**EXERCISE DESCRIPTION**
Starting with the line containing "This screenshot has height=470, width=560." and going on through the line containing "Close the ViewerExport", return the lines of the data below exactly, and only those.

□ □ □ □

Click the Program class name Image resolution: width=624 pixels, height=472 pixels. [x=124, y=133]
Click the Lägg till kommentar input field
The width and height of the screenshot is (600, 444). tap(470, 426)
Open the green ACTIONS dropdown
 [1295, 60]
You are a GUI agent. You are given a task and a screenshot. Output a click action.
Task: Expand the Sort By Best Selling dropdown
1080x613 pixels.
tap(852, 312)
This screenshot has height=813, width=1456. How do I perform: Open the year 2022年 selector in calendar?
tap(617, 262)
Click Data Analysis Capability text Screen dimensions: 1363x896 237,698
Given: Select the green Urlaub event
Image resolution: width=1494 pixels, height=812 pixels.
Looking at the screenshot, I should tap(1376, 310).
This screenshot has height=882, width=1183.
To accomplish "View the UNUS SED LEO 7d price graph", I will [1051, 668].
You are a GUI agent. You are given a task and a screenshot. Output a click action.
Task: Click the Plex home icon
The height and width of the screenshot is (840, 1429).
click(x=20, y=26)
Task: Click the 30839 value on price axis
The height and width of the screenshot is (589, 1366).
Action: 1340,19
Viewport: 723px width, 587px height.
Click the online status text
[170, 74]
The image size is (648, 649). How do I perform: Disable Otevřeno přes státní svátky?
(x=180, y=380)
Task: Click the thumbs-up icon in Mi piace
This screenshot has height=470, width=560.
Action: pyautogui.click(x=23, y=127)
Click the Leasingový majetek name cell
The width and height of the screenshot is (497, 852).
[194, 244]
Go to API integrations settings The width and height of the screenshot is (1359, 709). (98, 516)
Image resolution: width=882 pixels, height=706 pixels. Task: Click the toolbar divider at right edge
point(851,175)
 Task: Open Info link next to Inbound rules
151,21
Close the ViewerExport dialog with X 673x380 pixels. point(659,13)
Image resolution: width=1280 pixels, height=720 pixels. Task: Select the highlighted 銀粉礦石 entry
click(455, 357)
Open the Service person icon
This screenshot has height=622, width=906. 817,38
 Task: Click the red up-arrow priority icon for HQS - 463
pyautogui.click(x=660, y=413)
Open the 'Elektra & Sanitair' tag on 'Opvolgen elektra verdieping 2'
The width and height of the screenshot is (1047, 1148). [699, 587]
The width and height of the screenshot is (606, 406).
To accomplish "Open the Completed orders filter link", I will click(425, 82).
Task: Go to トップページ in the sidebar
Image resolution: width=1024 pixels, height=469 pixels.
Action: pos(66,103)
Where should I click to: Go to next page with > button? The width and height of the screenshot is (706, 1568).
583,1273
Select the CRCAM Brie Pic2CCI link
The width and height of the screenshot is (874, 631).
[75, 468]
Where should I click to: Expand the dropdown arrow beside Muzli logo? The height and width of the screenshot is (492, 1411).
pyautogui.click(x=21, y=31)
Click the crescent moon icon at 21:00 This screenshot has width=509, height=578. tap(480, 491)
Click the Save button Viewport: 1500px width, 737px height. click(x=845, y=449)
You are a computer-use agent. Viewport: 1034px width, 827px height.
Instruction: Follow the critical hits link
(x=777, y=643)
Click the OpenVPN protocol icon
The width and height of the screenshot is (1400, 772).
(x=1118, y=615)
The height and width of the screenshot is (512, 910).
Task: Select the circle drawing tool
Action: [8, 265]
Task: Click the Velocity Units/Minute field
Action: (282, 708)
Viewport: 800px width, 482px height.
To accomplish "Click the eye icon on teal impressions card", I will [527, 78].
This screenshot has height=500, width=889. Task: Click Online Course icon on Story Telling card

□ □ □ □

**THE ANSWER**
This screenshot has height=470, width=560.
Action: pyautogui.click(x=23, y=127)
Click the Leasingový majetek name cell
The width and height of the screenshot is (497, 852).
[194, 244]
Go to API integrations settings The width and height of the screenshot is (1359, 709). (98, 516)
Image resolution: width=882 pixels, height=706 pixels. Task: Click the toolbar divider at right edge
point(851,175)
 Task: Open Info link next to Inbound rules
151,21
Close the ViewerExport dialog with X 673x380 pixels. point(659,13)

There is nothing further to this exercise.